Film Reviews

Spider-Man: Into The Spider-Verse [2018] – REVIEW

It has been an emotional roller coaster of a year for Marvel fans, beginning with the culmination of the decade-long event in Avengers: Infinity War to the loss of the Don of Marvel Comics, Stan Lee (Rest in Peace, Excelsior). Yet, the year has found the most appropriate full stop in Spider-Man: Into the Spider-Verse.

To ruin this movie with spoilers would be unfair to the people happen to stumble across this review without watching the film, should land me a sentence to Rykers’. So, here’s an attempt for a spoiler free review.

The movie introduces the blockbuster audiences to Miles Morales, the Ultimate Spider-Man of Earth 1610 and successor to the fallen Peter Parker of the Universe.  Into the Spider-Verse sticks as close to the source material as possible in the limited time off that can be held in a film, while using this limitation to take its own spin at the lore. As a person who worshipped the Ultimate Spider-Man comics, that is the Peter Parker story, and shed tears at his death (which lost weight when they retconned it). I felt reluctant to anything with Miles Morales as it felt like replacing a dog you raised for years. Yet, this movie helped me thaw my stance to the point of actually digging the Miles Morales Spider-Man.

Miles’ relationship to his father and uncle, who are both on different sides of the track, take a central focus in Miles’ journey of self-discovery. Though, he does get some help from his Spider Comrade. Alienation among the Spider folk is part of the conflict, with Peter Parker’s midlife crisis and Miles’ advent of puberty. Yet meeting the other Spider crowd allows them to see that they are not alone.

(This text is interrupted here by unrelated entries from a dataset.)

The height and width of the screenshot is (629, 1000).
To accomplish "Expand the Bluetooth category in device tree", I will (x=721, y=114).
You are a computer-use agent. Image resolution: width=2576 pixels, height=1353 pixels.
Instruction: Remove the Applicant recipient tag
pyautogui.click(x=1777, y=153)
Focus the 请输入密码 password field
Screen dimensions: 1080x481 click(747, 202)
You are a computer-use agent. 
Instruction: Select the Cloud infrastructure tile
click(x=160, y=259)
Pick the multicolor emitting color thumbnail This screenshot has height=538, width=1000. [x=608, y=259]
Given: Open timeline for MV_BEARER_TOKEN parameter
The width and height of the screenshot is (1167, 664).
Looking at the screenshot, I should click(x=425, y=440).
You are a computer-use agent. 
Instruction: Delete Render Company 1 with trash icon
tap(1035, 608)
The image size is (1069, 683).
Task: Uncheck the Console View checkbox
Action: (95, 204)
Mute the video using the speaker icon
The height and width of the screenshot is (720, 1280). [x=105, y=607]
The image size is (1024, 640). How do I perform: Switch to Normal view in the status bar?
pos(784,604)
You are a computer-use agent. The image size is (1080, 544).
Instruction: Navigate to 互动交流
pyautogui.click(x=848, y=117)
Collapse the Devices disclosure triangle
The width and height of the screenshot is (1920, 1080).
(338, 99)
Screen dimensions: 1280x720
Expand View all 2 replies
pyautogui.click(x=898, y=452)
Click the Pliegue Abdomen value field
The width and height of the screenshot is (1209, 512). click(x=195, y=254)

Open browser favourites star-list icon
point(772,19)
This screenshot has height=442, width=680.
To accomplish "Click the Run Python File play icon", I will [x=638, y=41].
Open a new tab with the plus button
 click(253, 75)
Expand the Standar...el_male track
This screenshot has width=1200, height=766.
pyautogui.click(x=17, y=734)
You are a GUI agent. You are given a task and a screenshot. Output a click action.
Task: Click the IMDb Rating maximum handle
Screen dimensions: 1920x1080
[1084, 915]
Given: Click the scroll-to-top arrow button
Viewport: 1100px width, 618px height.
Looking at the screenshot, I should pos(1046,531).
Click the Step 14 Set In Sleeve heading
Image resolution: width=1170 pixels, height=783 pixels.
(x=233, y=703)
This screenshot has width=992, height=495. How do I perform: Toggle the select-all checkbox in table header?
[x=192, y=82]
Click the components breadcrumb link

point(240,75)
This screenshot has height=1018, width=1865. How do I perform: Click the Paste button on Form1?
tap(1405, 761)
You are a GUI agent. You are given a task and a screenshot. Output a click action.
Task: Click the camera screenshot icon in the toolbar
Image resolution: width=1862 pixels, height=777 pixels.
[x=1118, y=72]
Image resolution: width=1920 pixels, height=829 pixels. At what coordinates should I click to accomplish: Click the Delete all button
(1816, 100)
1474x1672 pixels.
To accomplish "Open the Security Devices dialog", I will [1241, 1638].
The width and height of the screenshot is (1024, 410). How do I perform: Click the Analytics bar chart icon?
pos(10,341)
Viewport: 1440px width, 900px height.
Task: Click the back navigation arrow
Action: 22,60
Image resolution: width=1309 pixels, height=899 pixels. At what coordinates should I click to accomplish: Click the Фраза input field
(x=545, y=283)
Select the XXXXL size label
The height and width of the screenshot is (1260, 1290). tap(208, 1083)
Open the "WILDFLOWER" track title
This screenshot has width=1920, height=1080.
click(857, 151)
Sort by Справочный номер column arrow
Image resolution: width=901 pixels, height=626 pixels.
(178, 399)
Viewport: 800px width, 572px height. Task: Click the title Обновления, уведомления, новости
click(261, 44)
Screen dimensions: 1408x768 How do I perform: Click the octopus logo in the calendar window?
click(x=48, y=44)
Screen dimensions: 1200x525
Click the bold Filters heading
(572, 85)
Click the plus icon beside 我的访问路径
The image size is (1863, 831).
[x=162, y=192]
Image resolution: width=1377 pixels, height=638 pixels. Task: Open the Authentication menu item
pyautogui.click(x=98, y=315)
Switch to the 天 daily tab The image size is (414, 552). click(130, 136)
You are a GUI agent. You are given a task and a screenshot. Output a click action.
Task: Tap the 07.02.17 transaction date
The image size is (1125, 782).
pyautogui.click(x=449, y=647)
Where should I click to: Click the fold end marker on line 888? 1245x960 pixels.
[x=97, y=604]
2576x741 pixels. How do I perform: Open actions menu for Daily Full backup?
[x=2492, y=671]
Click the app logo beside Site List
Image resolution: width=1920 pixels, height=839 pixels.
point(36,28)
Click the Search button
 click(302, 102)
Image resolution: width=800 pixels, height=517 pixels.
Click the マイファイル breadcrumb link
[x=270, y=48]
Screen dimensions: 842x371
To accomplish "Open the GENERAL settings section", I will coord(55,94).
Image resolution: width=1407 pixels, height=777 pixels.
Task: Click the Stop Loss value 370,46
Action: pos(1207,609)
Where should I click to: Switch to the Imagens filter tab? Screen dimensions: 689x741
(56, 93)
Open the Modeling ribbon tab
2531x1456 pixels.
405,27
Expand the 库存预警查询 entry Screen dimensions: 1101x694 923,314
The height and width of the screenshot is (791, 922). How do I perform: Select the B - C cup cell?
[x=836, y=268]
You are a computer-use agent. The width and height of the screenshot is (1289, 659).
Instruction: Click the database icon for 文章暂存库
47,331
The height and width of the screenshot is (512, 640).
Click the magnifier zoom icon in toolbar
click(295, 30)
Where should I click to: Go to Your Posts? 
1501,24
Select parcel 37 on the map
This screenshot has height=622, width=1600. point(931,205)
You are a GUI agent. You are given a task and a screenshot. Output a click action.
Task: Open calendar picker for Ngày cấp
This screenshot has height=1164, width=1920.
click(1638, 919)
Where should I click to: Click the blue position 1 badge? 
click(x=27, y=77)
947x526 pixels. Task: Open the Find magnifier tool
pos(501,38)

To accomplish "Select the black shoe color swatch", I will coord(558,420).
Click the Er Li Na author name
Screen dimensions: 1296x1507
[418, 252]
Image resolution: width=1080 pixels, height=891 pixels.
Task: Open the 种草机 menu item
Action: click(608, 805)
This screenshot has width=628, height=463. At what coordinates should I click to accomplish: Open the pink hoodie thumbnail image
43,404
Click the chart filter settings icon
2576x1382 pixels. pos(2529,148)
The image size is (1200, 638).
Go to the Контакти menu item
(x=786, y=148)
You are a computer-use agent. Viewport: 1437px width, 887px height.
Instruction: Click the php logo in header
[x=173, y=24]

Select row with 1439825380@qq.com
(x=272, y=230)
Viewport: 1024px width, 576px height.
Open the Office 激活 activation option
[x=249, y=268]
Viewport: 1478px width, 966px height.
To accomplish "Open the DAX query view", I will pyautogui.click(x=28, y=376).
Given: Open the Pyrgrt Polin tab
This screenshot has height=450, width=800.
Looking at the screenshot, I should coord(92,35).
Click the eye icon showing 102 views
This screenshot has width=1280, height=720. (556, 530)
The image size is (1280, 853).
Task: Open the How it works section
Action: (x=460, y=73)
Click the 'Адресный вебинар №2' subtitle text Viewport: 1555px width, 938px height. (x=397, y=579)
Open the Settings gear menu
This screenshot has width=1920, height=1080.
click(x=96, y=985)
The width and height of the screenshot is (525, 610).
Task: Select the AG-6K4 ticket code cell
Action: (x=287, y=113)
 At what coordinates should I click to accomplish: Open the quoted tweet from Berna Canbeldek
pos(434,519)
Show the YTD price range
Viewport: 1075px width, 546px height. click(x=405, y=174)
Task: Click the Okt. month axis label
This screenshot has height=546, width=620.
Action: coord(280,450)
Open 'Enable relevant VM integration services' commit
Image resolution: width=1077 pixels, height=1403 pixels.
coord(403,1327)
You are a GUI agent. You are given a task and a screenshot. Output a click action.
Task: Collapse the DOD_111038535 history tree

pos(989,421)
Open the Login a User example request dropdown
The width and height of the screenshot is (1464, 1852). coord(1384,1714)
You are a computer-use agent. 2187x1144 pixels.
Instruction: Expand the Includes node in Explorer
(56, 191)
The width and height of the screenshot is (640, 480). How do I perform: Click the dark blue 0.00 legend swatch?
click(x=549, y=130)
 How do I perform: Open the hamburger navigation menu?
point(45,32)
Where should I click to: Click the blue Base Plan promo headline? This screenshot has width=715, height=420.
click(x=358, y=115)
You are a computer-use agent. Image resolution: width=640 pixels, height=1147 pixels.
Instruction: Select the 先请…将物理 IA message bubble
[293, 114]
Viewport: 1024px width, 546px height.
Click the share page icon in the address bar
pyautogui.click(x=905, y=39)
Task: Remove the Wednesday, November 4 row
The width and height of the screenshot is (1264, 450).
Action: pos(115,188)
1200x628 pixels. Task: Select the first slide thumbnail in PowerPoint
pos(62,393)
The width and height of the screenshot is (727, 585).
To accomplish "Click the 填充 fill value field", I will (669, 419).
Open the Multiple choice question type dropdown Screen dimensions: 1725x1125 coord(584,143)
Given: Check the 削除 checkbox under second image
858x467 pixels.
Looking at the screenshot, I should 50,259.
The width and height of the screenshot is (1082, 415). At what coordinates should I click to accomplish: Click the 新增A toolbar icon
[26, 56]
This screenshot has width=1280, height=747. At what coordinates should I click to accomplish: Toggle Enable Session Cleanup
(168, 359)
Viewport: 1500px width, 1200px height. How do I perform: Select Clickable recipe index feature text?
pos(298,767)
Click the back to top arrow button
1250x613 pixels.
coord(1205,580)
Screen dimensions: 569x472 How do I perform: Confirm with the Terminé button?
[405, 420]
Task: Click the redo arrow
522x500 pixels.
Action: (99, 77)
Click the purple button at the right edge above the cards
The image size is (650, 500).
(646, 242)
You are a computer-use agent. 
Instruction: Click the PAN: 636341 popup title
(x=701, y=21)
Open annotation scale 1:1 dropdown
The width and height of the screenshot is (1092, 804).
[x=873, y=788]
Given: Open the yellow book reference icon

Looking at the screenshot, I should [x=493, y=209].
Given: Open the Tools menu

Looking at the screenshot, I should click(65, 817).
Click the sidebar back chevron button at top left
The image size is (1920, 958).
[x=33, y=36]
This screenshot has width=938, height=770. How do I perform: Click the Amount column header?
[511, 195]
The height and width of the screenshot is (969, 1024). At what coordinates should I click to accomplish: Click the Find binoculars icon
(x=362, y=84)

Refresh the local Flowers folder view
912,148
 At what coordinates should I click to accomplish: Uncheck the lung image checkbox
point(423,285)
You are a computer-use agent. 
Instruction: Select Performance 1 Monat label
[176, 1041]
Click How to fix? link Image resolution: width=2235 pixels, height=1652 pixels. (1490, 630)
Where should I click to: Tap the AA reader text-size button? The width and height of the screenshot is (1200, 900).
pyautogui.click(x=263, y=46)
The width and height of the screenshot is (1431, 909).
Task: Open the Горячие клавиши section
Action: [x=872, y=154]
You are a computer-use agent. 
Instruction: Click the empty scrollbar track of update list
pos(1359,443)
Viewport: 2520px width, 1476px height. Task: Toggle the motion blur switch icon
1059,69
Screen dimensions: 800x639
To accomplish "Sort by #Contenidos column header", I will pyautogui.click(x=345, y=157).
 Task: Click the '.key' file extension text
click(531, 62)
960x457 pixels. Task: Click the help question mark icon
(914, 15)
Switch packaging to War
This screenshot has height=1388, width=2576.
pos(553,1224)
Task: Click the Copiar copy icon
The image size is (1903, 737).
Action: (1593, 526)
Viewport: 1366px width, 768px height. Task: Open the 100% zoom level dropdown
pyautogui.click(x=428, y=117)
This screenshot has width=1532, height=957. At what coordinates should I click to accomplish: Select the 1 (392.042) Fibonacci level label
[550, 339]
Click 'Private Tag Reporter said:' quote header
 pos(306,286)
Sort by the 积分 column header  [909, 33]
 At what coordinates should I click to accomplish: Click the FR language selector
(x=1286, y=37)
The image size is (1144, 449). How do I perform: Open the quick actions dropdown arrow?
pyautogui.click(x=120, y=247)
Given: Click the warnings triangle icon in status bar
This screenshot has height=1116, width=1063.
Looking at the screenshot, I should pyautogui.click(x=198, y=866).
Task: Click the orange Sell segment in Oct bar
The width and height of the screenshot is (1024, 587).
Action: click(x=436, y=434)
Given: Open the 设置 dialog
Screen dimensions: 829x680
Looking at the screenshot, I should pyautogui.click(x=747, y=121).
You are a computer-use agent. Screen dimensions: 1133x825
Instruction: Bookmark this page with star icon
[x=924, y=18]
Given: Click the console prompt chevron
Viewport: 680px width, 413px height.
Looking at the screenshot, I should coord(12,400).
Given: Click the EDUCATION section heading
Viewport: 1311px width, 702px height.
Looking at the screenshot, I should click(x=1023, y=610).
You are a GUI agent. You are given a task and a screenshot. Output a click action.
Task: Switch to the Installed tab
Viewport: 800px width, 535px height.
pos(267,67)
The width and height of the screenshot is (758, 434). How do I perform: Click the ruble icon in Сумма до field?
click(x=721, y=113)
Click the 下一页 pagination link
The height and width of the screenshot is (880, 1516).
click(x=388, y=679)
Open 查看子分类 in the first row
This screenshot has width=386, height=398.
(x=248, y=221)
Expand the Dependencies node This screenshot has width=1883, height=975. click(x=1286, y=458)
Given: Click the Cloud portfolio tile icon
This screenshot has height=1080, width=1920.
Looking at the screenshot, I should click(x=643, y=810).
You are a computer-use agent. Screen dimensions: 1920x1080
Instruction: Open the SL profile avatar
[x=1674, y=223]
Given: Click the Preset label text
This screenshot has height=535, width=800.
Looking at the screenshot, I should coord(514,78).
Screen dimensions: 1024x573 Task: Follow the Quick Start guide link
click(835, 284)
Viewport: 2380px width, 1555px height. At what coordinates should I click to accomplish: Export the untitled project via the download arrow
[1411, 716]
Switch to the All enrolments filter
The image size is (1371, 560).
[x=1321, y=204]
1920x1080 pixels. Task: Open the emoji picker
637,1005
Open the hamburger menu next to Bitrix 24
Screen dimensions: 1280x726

It is evidently clear that the writers of the movie were passionate about the source material and held it as a sacred text. Into the Spider-Verse is injected with hilarious self-awareness and dramatic themes that walk the fine line a knee-slapping comedy and a coming-of-age action movie. Spider fans of all media should keep a hawk-eyed observation to all the in-your-face and subtle references laid around the movie to add to a certain rewatchability for those who are probably going for a second watch (like myself).

Visually, this has been one of the best looking movies I have seen since Blade Runner 2049. The comic panel styling/pop art textures add a flavor to the movie not quite seen before in mainstream animation’s past.  Keeping to Miles’ Afro/Latino New Yorker background, the soundtrack is emphasized with modern and classic hip-hop that fills the mood of Miles’ pubescent journey. One particular OST even plays a role in the movie.

The cast of Into the Spider-Verse had done a solid job in bringing the characters to life. Be it in the dramatic lows or comedic highs, the performance were convincing and committed. Jack Johnson as a destitute, desolate, and dad-bod Peter Parker was a Spider-Man I didn’t know I wanted, but I definitely needed. Nicolas Cage as Spider Noir takes his inspiration from a scene from that dog turd movie; Dog Eat Dog, where he attempts a Humphrey Bogart impression (referring to himself as stretched out H. Bogart), and nails it this time. Liev Schreiber’s take on the Kingpin switches between menacing and grief struck (though it was a bit of a disappointment that there was no “*inhale* when I was a boy line”). Oh and Earth 1610 Aunt May is a bit of a badass.

Spider-Man has an interesting history on the big screen from the fan favorite Raimi trilogy, the saddeningly disappointing Amazing Spider-Man to the enjoyable Spider-Man: Homecoming and hopeful Spider-Man: Far from Home. Into the Spider-Verse was a welcomed and innovated change of pace and with talks of a sequel, fans can be delighted with this take of Spider lore.

In conclusion, this is definitely Marvel’s best-animated movie, with the only drawback being the emphasis on certain Spider persons over others. Given there may be further installments down the line, this does not lessen the enjoyment of the film one bit.